I need good thoughts please
Saturday, May 05, 2012
Almost 2 weeks ago I got hurt at work. I work in special ed and we were on a field trip. We took our kids fishing with the high school Special Ed. classes. It was a beautiful day so much fun.
Everything was going great until the end. We fished, had a BBQ and then would load back into the buses and head back.....Until my water dog student decided to morph into goo...slide off the picnic bench ooze out the other side and take off like a bullet to the water. I felt like one of those slow motion movies.... you know the one where you yell....Nooooooooo and push people out of the way....now to fast forward lol....Jumped down a 18inch drop and jetted down the sandy beach toward her.... I was hauling A! Just as I was going to grab her she doubled back and I knew she was going to get away so I reached out and grabbed her!!! YAHOOOO the crowd goes wild!!! BUT when I did it I fell or tripped and tumbled and landed like with my legs like a pretzel. And all I could feel was pain in my lower leg. BUT I still had her!!! I heard 50 people applaud followed by... OMG Andi's down! Andi's Down!
I'm trying to not cry...and then try decide am going to cry because I'm hurt or because I'm embarrassed?... Yep Both! So I suck it up and limp back down the beach up the 18in drop and back over to the table...Holding back the tears and trying not to look hurt. Everyone was like OMG that was some Kick A** Ninja move! And WOW you are fast! (See I am now a runner! lol) I sit down and my calf is swelling on the side in my pants so tight and my knee hurts pretty bad. I'm afraid to look because I can feel it's bad but I'm still in denial. So we get back to school and I take motrin and plan on being ok and go home.
I get my leg up and on ice at home. OMG it hurts so bad. I took more anti inflammatory meds and a pain pill. By 10:30 when my husband got home from work, my knee, shin and calf muscle are twice the size of my other leg...and as soon as I see him I just start bawling. It hurts and I'm pissed that I'm hurt. And I'm worried about missing work. I NEVER cry like this when I'm hurt. So Hubz calls the babysitter packs me in the car and off to the ER I go because he's scared I've broken something.
Xray's are taken and nothing's broken but they can see on the film that I have brusied my Tibia...Yes I've bruised the bone! He takes me off work the next day and I have to go to the workers comp doctor the day after that. That doctor does more testing and I'm trying to be brave because I can't afford to be really hurt. I have a bruised Tibia and Bruised Patellar tendon...and puts me on crutches. And releases me back to limited duty with No standing, walking with out crutches, reaching over my head, kneeling, stooping, bending, climbing, balancing. No push, pull or carrying anything over 5 lbs.
HR calls me and say's were taking you off work. You can not do your job with these limitations. The waterworks start again. I've been training for my 5K on mothersday. I've paid my entry fee and now being taken off work is assuring there is no way I'm going to be able to do my race.

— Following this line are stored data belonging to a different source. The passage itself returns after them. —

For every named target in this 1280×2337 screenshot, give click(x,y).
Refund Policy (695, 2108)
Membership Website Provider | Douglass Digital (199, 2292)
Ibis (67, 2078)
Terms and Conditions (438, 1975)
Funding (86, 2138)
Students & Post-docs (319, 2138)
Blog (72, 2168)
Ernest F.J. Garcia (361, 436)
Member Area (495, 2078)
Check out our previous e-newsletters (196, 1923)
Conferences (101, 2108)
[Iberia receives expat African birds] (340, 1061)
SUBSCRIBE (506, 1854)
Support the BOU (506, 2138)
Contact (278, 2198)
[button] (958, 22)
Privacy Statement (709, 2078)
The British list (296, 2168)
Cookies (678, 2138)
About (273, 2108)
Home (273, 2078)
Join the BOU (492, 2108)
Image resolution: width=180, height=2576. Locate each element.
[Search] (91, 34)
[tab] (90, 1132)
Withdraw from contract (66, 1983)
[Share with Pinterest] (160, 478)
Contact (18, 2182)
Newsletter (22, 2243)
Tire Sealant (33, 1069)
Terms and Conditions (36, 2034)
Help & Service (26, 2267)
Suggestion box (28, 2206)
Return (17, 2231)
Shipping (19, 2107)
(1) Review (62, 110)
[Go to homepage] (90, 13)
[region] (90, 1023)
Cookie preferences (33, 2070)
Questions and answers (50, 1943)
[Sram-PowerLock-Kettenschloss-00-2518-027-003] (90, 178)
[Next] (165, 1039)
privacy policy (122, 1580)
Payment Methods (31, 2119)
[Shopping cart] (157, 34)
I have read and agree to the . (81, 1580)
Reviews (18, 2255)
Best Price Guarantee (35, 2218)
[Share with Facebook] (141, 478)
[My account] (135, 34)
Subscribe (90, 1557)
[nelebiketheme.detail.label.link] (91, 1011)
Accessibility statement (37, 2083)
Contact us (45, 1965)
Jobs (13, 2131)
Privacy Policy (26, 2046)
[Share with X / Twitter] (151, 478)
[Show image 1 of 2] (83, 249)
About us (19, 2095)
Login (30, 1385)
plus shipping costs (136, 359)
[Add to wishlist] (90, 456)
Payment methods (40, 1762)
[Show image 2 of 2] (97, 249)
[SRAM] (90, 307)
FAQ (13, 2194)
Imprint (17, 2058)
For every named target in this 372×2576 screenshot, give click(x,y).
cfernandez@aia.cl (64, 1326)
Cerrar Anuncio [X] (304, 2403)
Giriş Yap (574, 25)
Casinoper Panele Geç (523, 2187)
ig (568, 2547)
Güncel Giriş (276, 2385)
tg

I'm holding out hope, I go back to the doctor on Monday. But honestly unless this pain get's better in the next two days and I'm returned to work. My race isn't happening. Sitting around doing nothing is killing me. I WANT to be running and I'm sad because I can't be. I've even conceded to walking it just so that I can do my race. Or taping my leg and getting a Jumper brace to support my tendon and run it in 90 second intervals...I've got it all mapped out in my head. But I can't seem to get my leg to cooperate! And everything I've read say's it could take several weeks to a month to heal.
My husband has even told me he's going to my doctors appt this week so when I try to lie to the doctor about my leg getting better, he can tell the doctor the truth. Then there's the part of me that's like well...it does say I can walk with my crutches...can I do 3.2 miles on them?
I have worked so hard for this race. I went from a non runner to a runner and can feel how much stronger my body was getting. Each run I was getting faster and running further and with less effort. And now I'm a week away from my race and I'm going to be sidelined if I don't get cleared.
I know I'll be ok if I just tell the doctor that I'm getting better. It won't be a lie but I just won't focus on the bad stuff. And then the rational part of me is scared that I'm setting myself up for real damage and I won't be able to do my 1/2 marathon in October because I may not have given myself enough time to heal. But when I'm walking my leg feels fine. So do you think I'm ok to walk the race...even if I don't finish...I can say I at least tried right? I just don't know what to do. My running partner is running it too and I can go cheer her on but the competative part of me is like you can do this...just don't run it. Take it easy. UGH!!! I just don't know what to do.
I still have a week...anything could happen right? Please keep good thoughts for the answer I want on Monday so I can go back to light training and run my race. Please don't think I'm being reckless because when it comes down to it I'm not going to do anything to injure myself further...I'm just being optimistic.